When the city does begin requiring fees at the site in mid-May, only credit cards or checks will be taken at the brush site. Residents who use cash can pre-pay during weekday business hours at the city’s Central Maintenance Facility, 910 Forest St.
Also during Tuesday’s meeting:
• After a failed attempt to postpone a decision, the council voted 10-0 to sell a small lot on International Drive in the Sky Park Industrial Center for $27,000 to Hulke Properties for the construction of a crematorium building.
• A budget for Eau Claire’s use of $866,908 in annual funds from the federal Community Development Block Grant and related HOME program was unanimously approved by the council. Along with the yearly allocation, the city also received a one-time $331,145 CDBG allocation funded by federal coronavirus relief legislation. The council approved allocating those one-time funds to Sojourner House for the expansion of its downtown Eau Claire homeless shelter.
• A tax increment financing district that would provide funds for public improvements along Menomonie Street by the planned Sonnentag Centre gained the council’s unanimous support. The plan for Eau Claire’s TIF District No. 14 now goes to a panel of city, Eau Claire County, Eau Claire schools and Chippewa Valley Technical College representatives for approval.

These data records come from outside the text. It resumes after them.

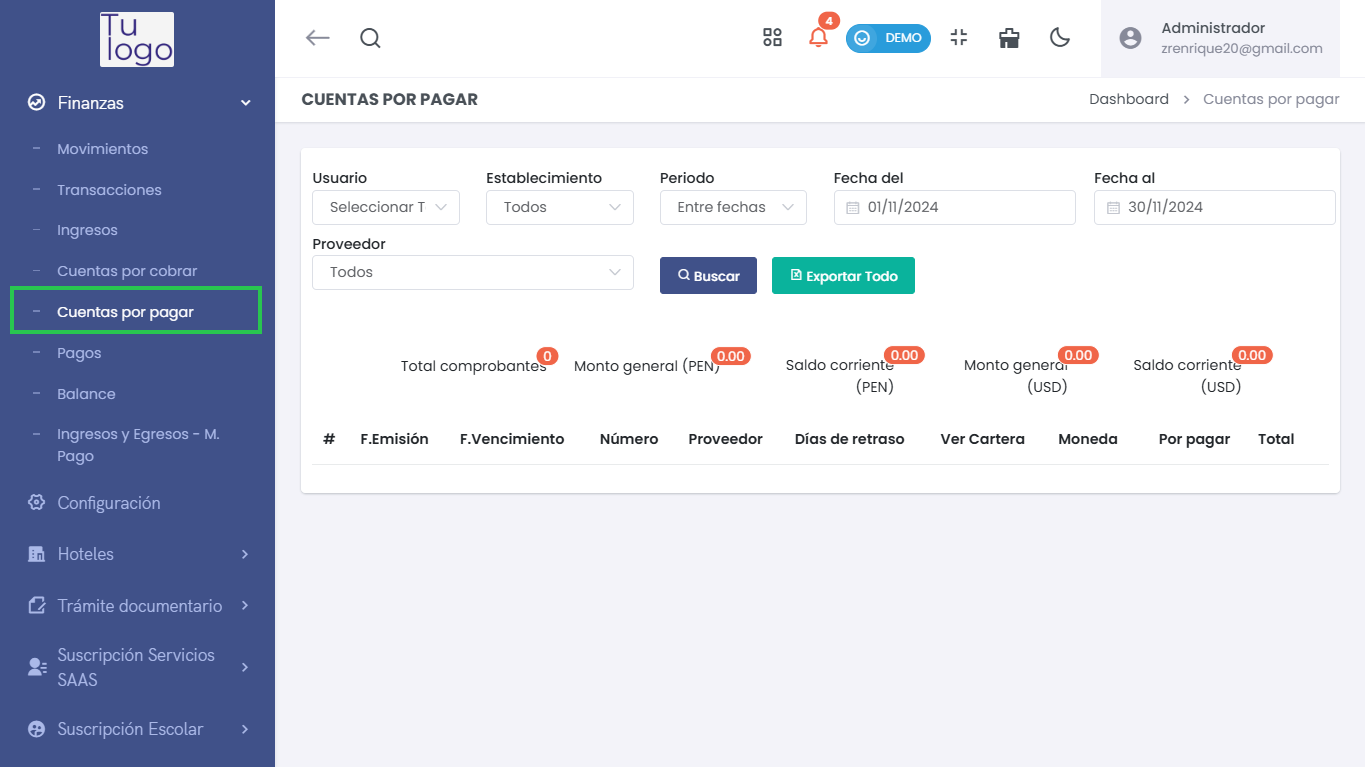The height and width of the screenshot is (767, 1365).
Task: Click the fullscreen compress icon
Action: 958,38
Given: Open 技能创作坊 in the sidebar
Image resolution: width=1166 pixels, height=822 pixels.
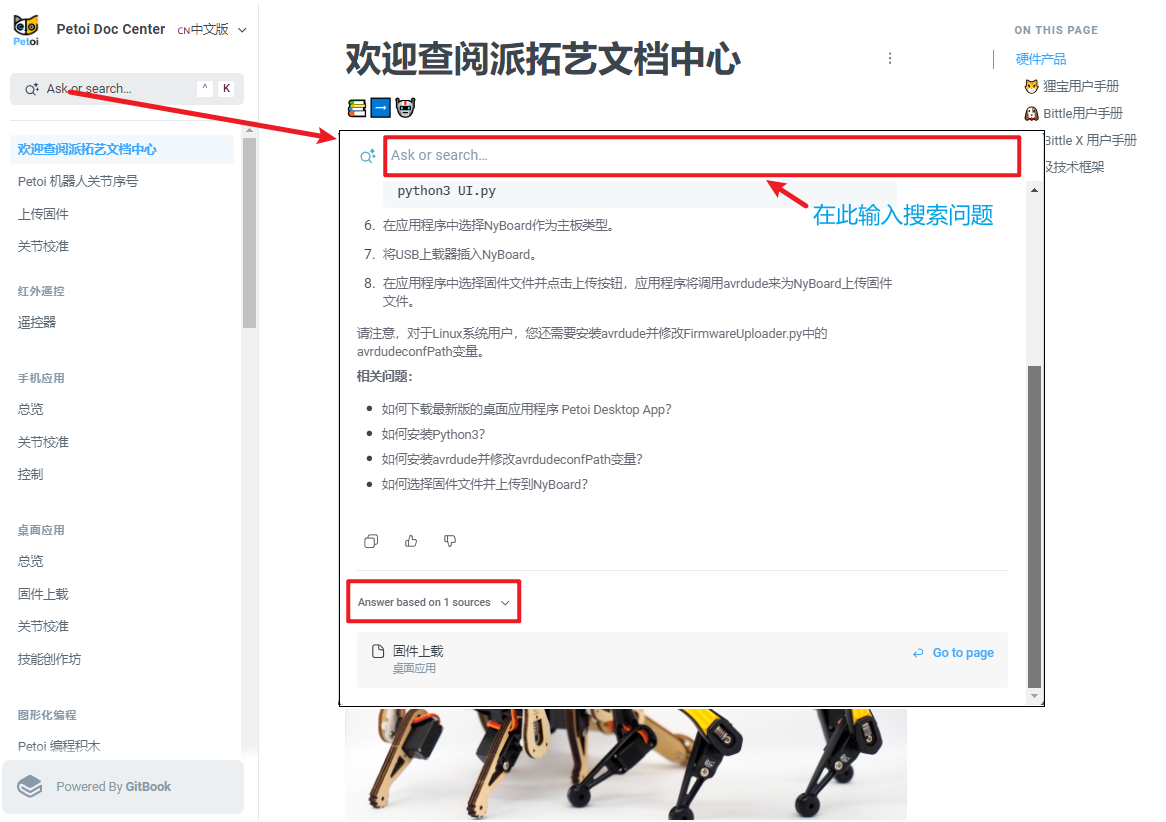Looking at the screenshot, I should coord(49,659).
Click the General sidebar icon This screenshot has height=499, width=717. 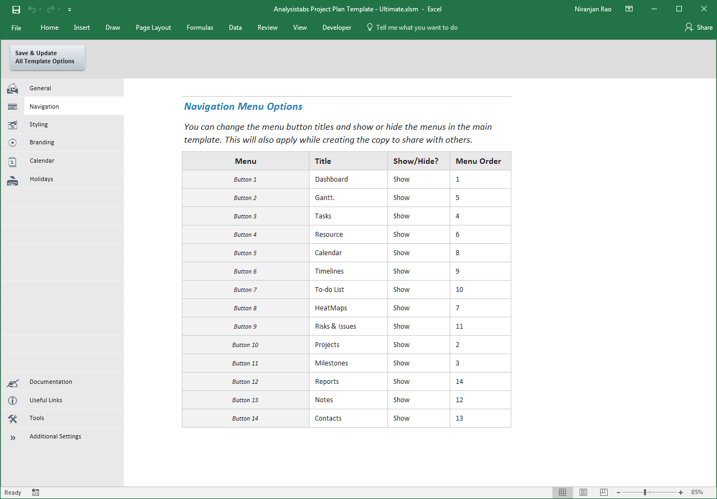[x=12, y=88]
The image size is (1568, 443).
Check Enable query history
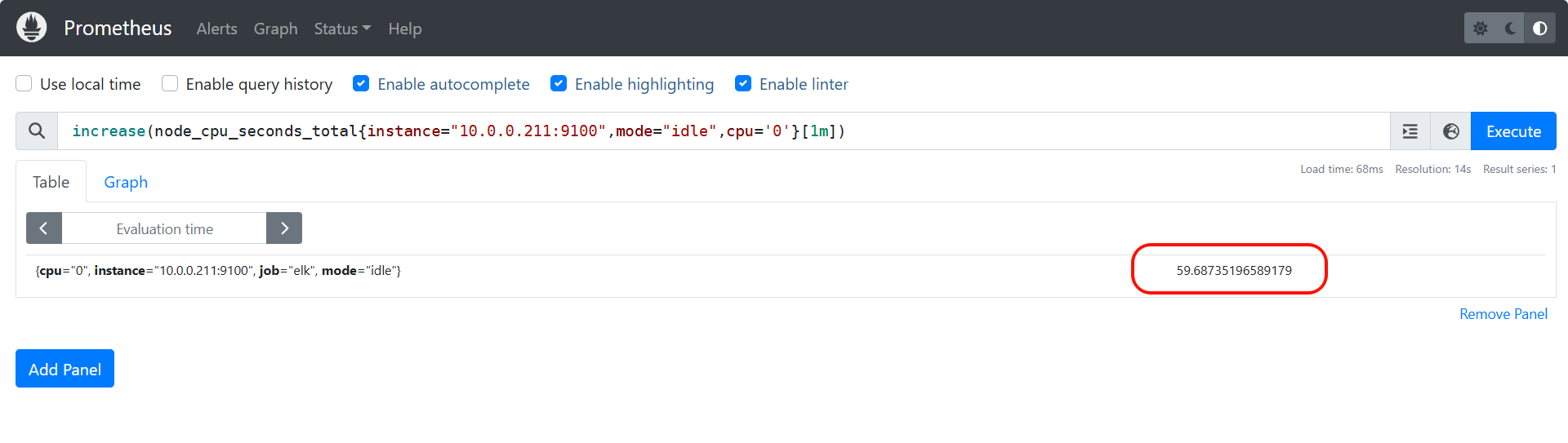click(170, 84)
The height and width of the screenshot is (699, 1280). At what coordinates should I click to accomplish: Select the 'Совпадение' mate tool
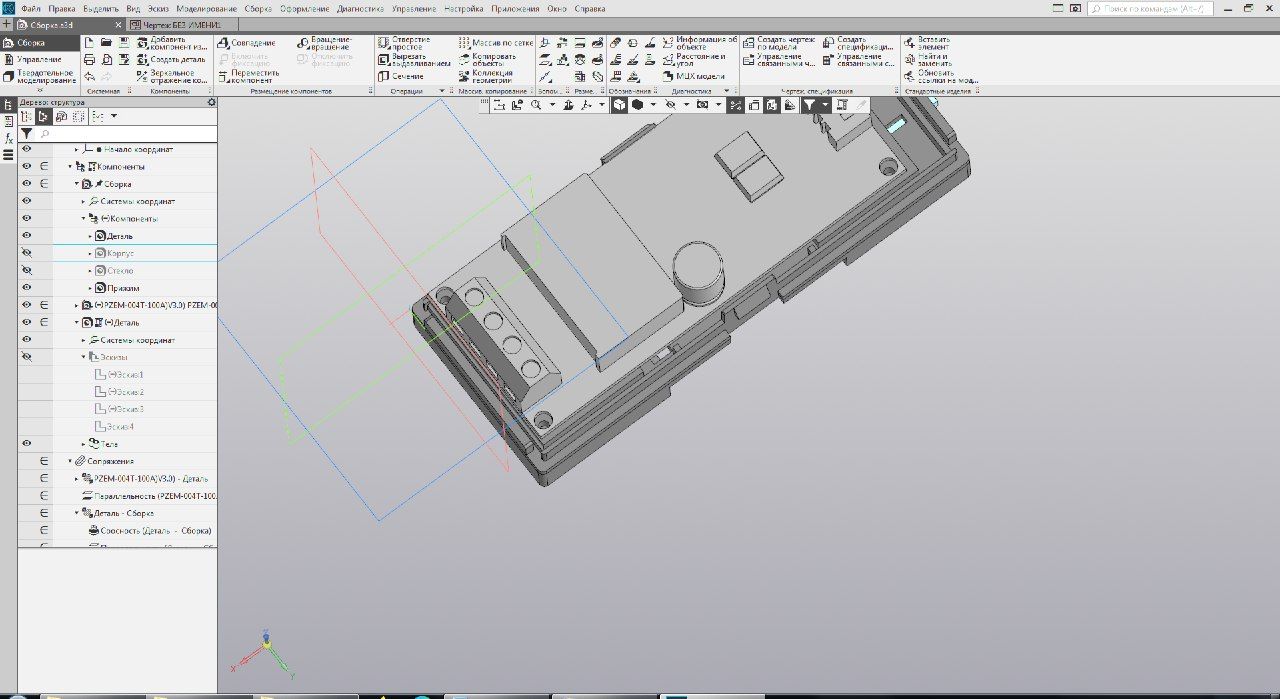pos(246,43)
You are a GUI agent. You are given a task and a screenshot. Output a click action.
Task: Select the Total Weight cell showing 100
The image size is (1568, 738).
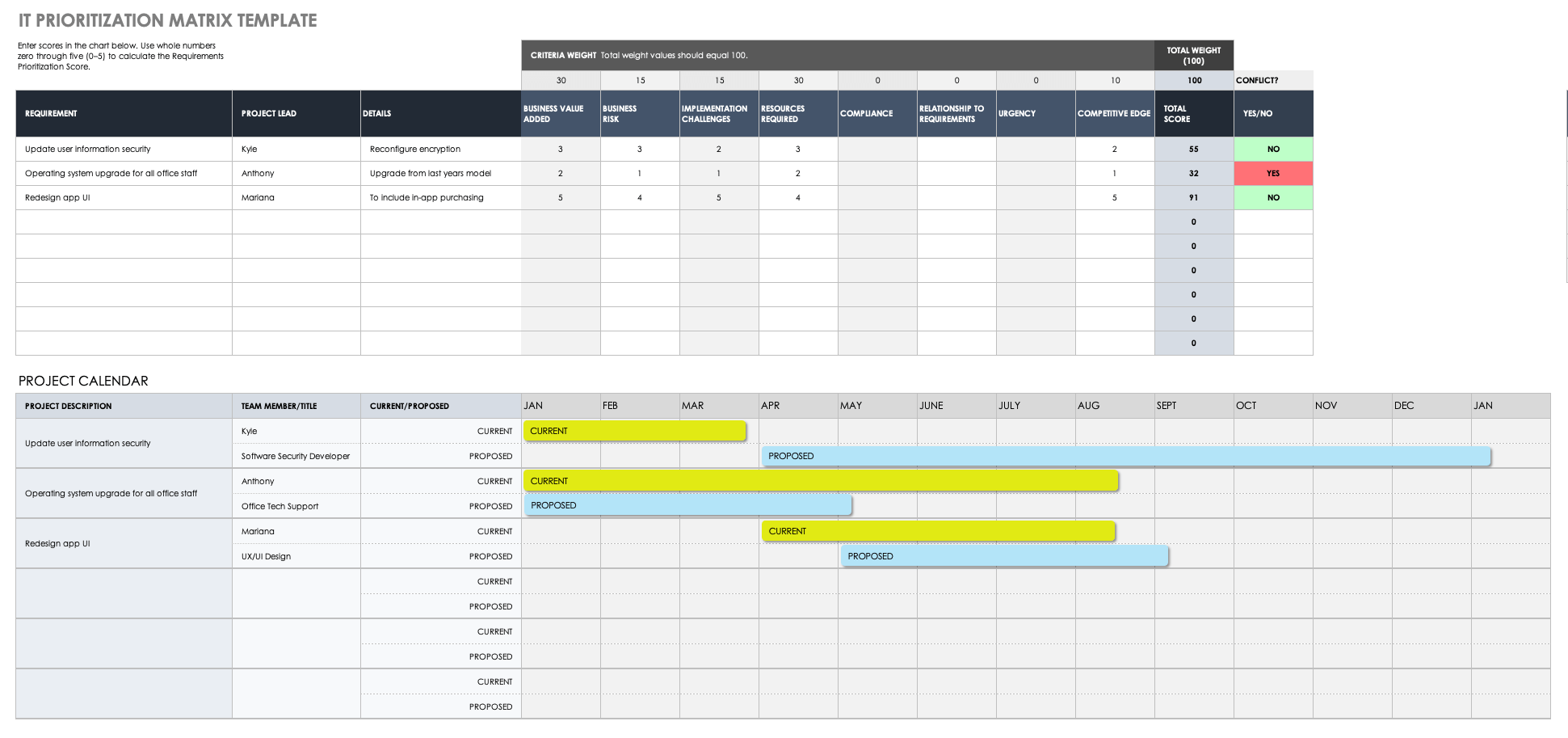click(x=1194, y=80)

• Eau Claire’s first water rate increase since 2014 was unanimously approved by the council, largely to pay for recent and current improvements to the city’s Water Treatment Plant. Taking effect May 1, the quarterly water bill for an average Eau Claire home will rise $8.37. A second rate hike will add another $2 to that quarterly bill, but won’t be enacted until plant improvements are finished sometime next year.
• Land for multiple new housing developments ranging from single-family lots to a 28-unit apartment building was rezoned through unanimous votes of the council. The only project on the agenda that did not move forward was a twin home development planned along Folsom Street that the developer withdrew from consideration.